Levich Institute Seminar Announcement, 10/16/2012
Tuesday, 10/16/2012
2:00 PM
Steinman Hall, Room #312
(Chemical Engineering Conference Room)

Professor Jay Schieber
Illinois Institute of Technology
Department of Chemical Engineering

"Diffusion and Microrheology in Viscoelastic Media: Effects of Inertia and Non-Conservative Forces"


ABSTRACT


The dynamic modulus G of a viscoelastic medium is often measured by following the trajectory of a small bead subject to Brownian motion in a method called “passive microbead rheology”. We seek to expand its applicability into higher frequencies and under non-equilibrium circumstances—for example, in an optical trap. However, we discovered several fundamental issues that were not apparent in typical applications. In other words, the typical equation used for data analysis—the Generalized Stokes-Einstein relation— relies on a sort of cancellation of errors. We discuss and resolve these issues, and then show how the analysis can be generalized to our systems of interest. With these issues resolved, we show how one can (1) rigorously include bead inertia, (2) rigorously include fluid inertia, (3) perform Brownian Dynamics simulations to analyze data from microbead rheology at high frequencies or under non-conservative forces, and (4) derive the correct generalized Langevin equation with inertia removed. Our simulations are used to examine the e.ects of bead circulation from non-conservative forces in optical traps recently discovered in David Grier’s group.

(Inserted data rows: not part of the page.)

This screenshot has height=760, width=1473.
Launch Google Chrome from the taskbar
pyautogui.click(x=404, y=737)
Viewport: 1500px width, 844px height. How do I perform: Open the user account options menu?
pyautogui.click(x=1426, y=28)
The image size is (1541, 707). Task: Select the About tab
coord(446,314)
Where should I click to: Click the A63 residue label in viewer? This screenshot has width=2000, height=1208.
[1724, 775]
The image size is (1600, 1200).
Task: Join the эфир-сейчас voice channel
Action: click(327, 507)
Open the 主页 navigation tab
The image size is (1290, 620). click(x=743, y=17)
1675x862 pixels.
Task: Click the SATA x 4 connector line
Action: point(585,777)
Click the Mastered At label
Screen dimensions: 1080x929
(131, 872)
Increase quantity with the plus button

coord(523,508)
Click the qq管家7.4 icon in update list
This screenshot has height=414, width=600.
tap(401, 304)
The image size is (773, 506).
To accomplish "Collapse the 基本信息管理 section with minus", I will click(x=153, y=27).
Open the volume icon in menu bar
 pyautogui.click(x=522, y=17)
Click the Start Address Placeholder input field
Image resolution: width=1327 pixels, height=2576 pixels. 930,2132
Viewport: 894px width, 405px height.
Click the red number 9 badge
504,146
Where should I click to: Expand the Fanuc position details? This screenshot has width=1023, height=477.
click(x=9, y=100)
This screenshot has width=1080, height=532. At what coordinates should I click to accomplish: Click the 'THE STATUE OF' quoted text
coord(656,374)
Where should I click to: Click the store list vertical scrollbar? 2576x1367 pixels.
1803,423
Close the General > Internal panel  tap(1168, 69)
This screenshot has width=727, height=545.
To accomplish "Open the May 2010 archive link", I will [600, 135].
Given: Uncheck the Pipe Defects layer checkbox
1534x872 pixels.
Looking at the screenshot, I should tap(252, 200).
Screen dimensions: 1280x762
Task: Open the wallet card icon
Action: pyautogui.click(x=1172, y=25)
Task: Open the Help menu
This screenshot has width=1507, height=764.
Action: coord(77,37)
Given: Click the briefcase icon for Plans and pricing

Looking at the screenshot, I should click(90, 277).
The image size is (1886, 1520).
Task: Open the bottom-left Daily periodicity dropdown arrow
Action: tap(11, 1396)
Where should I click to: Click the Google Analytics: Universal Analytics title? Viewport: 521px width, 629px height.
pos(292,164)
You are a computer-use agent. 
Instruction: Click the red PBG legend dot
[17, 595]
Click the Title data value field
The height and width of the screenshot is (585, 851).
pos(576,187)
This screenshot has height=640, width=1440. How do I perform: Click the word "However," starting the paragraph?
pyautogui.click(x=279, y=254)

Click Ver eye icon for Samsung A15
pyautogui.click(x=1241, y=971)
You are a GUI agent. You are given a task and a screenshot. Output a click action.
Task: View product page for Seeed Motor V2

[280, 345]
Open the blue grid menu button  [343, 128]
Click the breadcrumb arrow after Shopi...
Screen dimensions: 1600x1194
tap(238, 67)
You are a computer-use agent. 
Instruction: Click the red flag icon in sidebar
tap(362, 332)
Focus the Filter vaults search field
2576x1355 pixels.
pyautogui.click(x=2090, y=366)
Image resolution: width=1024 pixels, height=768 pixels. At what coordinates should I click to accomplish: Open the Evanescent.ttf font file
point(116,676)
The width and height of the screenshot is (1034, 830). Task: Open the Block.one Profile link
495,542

BRIEF ACADEMIC/EMPLOYMENT HISTORY

Prof. Jay Schieber is currently the director of the Center for Molecular Study of Condensed Soft Matter (µCoSM) at the Illinois Institute of Technology. The center houses faculty from Biology, Chemistry, Physics, and Chemical and Biological Engineering, and Prof. Schieber’s academic appointments are in Chemical and Biological Engineering, and in Physics. He received his Bachelors degree in Chemical Engineering from the University of Illinois-Urbana, and his Ph.D. in Chemical Engineering from the University of Wisconsin-Madison under canoe enthusiast, composer and linguist Prof. R. Byron Bird, who also studies transport phenomena. Afterwards, he was NATO-NSF Fellow at the University of Freiburg, Germany, and then post-doctoral associate at McGill University. After a few years at the University of Houston, he was Assistant, Associate and then full Professor at IIT.

RECENT RESEARCH INTERESTS:

Professor Schieber's research focuses primarily on molecular modeling of concentrated polymers, and the experimental measurement of thermal transport in polymers under deformation.